> [Aim of the exercise]
Please repeat the items from the line with "Open the SuSE start menu button" to the line with "pos(471,46)", including both of those lines.
[Records for the exercise start]
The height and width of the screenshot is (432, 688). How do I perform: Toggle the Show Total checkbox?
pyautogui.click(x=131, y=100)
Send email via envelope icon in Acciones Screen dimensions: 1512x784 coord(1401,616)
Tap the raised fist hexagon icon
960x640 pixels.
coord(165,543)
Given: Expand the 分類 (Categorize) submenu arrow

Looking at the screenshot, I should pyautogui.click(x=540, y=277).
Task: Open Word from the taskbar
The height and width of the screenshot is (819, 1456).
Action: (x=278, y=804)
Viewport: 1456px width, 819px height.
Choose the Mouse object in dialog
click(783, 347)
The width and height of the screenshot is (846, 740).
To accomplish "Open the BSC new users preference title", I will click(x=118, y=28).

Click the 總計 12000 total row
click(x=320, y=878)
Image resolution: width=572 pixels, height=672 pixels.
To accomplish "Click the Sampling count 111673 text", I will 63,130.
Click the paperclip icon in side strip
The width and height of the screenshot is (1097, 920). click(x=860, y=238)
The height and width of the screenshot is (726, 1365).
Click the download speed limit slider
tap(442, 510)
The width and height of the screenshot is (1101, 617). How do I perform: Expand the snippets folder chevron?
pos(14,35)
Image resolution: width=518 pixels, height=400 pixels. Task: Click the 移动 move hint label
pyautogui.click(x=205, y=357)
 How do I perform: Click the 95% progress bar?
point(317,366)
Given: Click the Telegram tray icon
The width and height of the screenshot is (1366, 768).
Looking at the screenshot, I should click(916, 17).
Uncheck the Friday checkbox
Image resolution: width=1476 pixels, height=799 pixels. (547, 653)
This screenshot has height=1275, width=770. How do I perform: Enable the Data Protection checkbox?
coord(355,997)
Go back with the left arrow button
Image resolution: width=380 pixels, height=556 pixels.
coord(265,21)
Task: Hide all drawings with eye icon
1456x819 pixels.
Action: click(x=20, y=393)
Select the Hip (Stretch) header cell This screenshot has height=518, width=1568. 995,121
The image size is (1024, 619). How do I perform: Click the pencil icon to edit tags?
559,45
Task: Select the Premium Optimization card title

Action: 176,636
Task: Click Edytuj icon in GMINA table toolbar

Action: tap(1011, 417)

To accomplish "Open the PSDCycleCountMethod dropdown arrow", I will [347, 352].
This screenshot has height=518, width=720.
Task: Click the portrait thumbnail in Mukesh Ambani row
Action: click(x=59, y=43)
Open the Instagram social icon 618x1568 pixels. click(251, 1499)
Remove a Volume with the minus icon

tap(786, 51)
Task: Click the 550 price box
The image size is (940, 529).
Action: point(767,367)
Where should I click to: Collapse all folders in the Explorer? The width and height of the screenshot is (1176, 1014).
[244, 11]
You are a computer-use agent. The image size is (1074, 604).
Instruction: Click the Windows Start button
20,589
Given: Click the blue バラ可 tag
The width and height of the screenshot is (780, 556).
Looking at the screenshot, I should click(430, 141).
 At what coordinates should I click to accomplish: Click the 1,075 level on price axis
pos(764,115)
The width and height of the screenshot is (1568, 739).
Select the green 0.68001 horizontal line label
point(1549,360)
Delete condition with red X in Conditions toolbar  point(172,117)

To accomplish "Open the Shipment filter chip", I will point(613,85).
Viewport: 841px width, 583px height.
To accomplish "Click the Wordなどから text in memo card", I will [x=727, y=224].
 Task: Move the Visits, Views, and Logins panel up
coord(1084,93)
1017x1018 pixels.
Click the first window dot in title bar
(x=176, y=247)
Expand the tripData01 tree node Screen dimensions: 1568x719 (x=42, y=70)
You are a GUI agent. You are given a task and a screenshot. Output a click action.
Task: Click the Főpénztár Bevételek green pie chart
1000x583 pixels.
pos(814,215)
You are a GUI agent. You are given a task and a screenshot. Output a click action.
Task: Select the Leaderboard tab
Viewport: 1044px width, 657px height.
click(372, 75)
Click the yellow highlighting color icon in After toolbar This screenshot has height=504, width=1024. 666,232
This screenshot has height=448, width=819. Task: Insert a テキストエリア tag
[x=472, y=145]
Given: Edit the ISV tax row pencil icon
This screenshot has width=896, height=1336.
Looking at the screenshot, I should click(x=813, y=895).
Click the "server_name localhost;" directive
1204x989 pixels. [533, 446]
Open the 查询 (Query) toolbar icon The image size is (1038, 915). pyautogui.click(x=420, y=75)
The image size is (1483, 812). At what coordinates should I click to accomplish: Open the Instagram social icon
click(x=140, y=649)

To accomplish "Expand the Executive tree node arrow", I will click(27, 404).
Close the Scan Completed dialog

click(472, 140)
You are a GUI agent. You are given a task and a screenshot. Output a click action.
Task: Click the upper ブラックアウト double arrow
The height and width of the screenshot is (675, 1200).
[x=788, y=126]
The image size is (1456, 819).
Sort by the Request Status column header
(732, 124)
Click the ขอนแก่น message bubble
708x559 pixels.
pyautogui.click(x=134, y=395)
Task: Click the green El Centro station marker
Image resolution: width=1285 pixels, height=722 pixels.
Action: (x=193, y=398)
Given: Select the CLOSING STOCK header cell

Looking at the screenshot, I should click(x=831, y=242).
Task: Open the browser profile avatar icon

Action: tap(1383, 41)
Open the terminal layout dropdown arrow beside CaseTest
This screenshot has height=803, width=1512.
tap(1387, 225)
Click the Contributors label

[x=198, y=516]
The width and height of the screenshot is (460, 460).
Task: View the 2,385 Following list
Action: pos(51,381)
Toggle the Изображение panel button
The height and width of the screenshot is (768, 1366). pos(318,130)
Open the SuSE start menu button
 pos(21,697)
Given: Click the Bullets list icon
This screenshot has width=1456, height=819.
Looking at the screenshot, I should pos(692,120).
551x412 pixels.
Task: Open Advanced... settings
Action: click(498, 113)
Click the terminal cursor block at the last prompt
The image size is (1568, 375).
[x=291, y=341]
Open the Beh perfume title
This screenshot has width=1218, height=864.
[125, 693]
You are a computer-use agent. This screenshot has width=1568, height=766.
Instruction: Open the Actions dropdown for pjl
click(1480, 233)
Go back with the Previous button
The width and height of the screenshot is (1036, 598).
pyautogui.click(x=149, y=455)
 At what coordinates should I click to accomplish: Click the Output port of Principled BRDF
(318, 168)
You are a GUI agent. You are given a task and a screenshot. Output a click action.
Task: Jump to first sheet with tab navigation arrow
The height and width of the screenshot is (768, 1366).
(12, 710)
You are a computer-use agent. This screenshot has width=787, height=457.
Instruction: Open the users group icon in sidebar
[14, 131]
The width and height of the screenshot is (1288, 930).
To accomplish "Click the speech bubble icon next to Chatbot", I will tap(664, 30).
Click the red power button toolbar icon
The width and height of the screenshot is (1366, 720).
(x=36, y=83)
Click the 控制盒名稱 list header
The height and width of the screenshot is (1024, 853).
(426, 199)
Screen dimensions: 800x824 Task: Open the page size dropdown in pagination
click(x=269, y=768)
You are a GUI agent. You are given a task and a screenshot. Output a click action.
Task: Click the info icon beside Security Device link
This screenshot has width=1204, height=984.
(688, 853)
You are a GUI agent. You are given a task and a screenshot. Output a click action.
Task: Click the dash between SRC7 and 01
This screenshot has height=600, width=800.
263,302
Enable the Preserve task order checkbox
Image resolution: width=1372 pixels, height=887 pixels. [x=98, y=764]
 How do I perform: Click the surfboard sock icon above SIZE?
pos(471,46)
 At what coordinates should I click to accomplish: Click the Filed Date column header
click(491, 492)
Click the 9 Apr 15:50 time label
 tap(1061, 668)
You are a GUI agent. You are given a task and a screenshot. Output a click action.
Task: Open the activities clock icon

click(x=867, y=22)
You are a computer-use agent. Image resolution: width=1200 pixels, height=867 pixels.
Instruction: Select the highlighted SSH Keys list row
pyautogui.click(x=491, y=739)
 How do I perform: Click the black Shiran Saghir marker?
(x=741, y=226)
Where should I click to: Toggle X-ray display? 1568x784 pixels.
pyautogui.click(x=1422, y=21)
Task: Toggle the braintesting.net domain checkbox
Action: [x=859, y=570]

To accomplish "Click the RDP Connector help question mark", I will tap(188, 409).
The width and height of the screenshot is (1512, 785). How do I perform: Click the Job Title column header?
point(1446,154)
[Records for the exercise end]
> [Exercise answer]
Open the SuSE start menu button
 pos(21,697)
Given: Click the Bullets list icon
This screenshot has width=1456, height=819.
Looking at the screenshot, I should pos(692,120).
551x412 pixels.
Task: Open Advanced... settings
Action: click(498, 113)
Click the terminal cursor block at the last prompt
The image size is (1568, 375).
[x=291, y=341]
Open the Beh perfume title
This screenshot has width=1218, height=864.
[125, 693]
You are a computer-use agent. This screenshot has width=1568, height=766.
Instruction: Open the Actions dropdown for pjl
click(1480, 233)
Go back with the Previous button
The width and height of the screenshot is (1036, 598).
pyautogui.click(x=149, y=455)
 At what coordinates should I click to accomplish: Click the Output port of Principled BRDF
(318, 168)
You are a GUI agent. You are given a task and a screenshot. Output a click action.
Task: Jump to first sheet with tab navigation arrow
The height and width of the screenshot is (768, 1366).
(12, 710)
You are a computer-use agent. This screenshot has width=787, height=457.
Instruction: Open the users group icon in sidebar
[14, 131]
The width and height of the screenshot is (1288, 930).
To accomplish "Click the speech bubble icon next to Chatbot", I will tap(664, 30).
Click the red power button toolbar icon
The width and height of the screenshot is (1366, 720).
(x=36, y=83)
Click the 控制盒名稱 list header
The height and width of the screenshot is (1024, 853).
(426, 199)
Screen dimensions: 800x824 Task: Open the page size dropdown in pagination
click(x=269, y=768)
You are a GUI agent. You are given a task and a screenshot. Output a click action.
Task: Click the info icon beside Security Device link
This screenshot has width=1204, height=984.
(688, 853)
You are a GUI agent. You are given a task and a screenshot. Output a click action.
Task: Click the dash between SRC7 and 01
This screenshot has height=600, width=800.
263,302
Enable the Preserve task order checkbox
Image resolution: width=1372 pixels, height=887 pixels. [x=98, y=764]
 How do I perform: Click the surfboard sock icon above SIZE?
pos(471,46)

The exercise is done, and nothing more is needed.